• EXERCISE PROMPT: Continue the blog post about the book chapter "What are Children For?" from where it stops.

--- EXCERPT PROVIDED ---

Saturday, February 19, 2011

That's a Frustrating Question

I am currently reading a chapter from the book, Reclaiming the Body: Christians and the Faithful Use of Modern Medicine (The Christian Practice of Everyday Life) by Joel Shuman and Brian Volck, M.D. called, "What are Children For?" First of all, the very title is enough to reel me in, being one who has some strong interest in medicine or rather "not taking" medicine (seriously, the decision to not take hormonal birth control seemed like one involving life or death), secondly, it's challenging. Ask yourself what those sweet, cute, or maybe at times annoying, whiny, creatures are for? I've found myself asking the same things at various times through out my life, especially when I was really struggling with my identity and future: are children (or maybe i should say human life) necessary for any purpose other than selfish reasons? It's an interesting question and this chapter kind of sums it up (this post might be more quotes than anything else).

When asking the question in today's world I would have to answer that family life, children, and even humanity seem to be to complete the cycle, a cycle that maybe is just an unconscious invention of society. I believe it's still a modern construction that we're supposed to grow up, get married, get a job, have some kids (one two or three), and go along hoping for no bumps or interruptions to this easy road. This is a normal, good life, and one we're either supposed to reject or accept to be "normal." And it's readily available for everyone. No matter our religious views I believe we're still deeply entrenched in the cultural ideal of "controlling your destiny." So, I was so thrilled to read in the opening paragraphs of this chapter that we, in modern society, operating from a viewpoint that you really can have whatever you want due mainly in fact to technological advancements, are subtly "alter[ing] the way we see our children." It is remarked upon by Jackson Lears who said, "that Victorians transformed children from miniature adults to superior pets. The subsequent hundred years has further transformed children into something more like a consumer item." And this is where I really don't have to say anything further because I read this next part which is just too good. Read it.

--- PROVIDED MATERIAL ---

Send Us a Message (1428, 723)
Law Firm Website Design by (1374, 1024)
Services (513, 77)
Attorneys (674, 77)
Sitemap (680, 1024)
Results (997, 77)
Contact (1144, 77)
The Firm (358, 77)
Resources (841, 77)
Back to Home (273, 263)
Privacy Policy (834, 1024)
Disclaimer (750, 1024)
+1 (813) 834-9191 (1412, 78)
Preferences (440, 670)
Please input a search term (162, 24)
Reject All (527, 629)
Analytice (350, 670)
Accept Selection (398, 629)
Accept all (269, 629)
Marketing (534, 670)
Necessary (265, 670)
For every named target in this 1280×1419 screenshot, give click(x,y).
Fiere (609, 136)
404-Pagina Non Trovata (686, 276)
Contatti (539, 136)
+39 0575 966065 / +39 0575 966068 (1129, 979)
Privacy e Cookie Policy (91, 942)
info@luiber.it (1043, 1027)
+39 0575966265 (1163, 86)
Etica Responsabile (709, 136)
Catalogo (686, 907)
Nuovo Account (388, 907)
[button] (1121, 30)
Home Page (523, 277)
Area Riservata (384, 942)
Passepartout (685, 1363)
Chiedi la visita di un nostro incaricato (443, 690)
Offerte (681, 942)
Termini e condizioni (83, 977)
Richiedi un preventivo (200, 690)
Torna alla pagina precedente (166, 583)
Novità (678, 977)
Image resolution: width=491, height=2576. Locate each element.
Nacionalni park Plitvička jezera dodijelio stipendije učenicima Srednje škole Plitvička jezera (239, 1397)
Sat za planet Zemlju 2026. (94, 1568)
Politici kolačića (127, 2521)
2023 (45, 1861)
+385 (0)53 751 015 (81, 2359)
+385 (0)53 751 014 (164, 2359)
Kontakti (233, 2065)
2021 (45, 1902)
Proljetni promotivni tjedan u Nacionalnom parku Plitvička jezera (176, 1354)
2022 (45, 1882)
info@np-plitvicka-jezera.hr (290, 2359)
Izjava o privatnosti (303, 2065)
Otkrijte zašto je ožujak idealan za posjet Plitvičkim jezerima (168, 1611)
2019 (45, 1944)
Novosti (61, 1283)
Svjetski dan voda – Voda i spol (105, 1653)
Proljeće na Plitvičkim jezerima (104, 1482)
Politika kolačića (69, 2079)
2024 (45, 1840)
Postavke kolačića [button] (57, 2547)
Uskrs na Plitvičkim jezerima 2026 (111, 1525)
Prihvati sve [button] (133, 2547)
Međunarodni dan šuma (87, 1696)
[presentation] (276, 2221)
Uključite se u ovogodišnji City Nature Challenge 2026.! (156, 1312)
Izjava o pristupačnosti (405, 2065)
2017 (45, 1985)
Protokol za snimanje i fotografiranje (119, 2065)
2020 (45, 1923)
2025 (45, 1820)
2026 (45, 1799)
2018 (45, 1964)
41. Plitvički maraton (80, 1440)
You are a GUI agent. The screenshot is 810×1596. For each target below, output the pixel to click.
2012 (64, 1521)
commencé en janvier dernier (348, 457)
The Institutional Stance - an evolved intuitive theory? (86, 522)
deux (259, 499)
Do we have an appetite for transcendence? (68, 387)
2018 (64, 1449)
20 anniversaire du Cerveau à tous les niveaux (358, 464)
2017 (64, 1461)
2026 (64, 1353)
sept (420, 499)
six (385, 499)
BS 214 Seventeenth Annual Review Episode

---

• RESULT OF THE EXERCISE:
"Ethicist Amy Laura Hall notes how contemporary sentimental images of children differ from those only a few decades earlier:
Look at the Ann Geddes pictures, an image of a child as a pumpkin, or a child as a flower: the baby as the commodity you get to consume or pluck and put in your vase, versus the kind of images you have with Norman Rockwell. Amost all of his images of children are children with skinned knees, are of the chaos of kids-I think about hte one with the boys running and trying to pull up their pants, they've been swimming in the water hole with their dog. The images of children that he depicts are children with other children, who are showing signs of mess, which children inevitably are...[Anne Gedde's images are]...a kind of really dangerous idolatry...a kind of purely platonic form of "baby," the "baby" one can fashion according to one's own desires, the "baby" as consumable. And notice that those babies never have a sign of food on themselves; if you know anything about toddlers they are constantly covered in food. These pictures are children that do not consume; these are babies that we consume. And those icons of childhood are indicative of a dominant culture in America that sees children as a way to accessorize and fulfill one's own life, rather than as interruptions into our own hopes, dreams and goals.

So I could go onto a million different tangents from this text (one being, "see?!? This is why I really want to take children's portraits, and why I really don't want to shoot them in a studio space but rather the spaces they are most "childish." ) but I'll try to just say that this, as insignificant as it may seem, really does show an altered state of perception. We don't want to be out of control, we want perfection in our lives, and frighteningly there are several ways to go about having or at least having the illusion of said perfection.

The authors go on to further question, "then what are they for?" They begin talking about how Stanley Hauerwas asks his students the similar question and he receives answers about how "Children are fun" or "a hedge against loneliness" or "a manifestation of our love" to which he disputes such claims (by saying things like, "think about your brothers and sisters...get a changes.") Which still begs the question then, "so what is the answer?" So the authors talk about how life must be seen as a gift from God ("incomprehensible outside of relationship with God."). They even go so far as to say that life is not sacred because only God is sacred--God gives us life and we are to "respect life but not worship it." BUT "if a particular life can be called "sacred," it is only in the awareness that this particular body is God's unique irreplaceable gift." Therefore to accurately view "life" we should as Christians see new life as "extravagant gifts, yet subordinate to the greatest gift of salvation through Christ." I think this is showing that it might be true that we have all we could possibly need through Christ--all our needs have been met through His ultimate gift, yet we are still given other gifts (like children, family, friendship, etc) but that they can only be viewed properly through the lens of Christ. "...the family, and indeed any human relationship, can never be regarded as an end in itself." i.e. we need to do something Good with these things we've been given.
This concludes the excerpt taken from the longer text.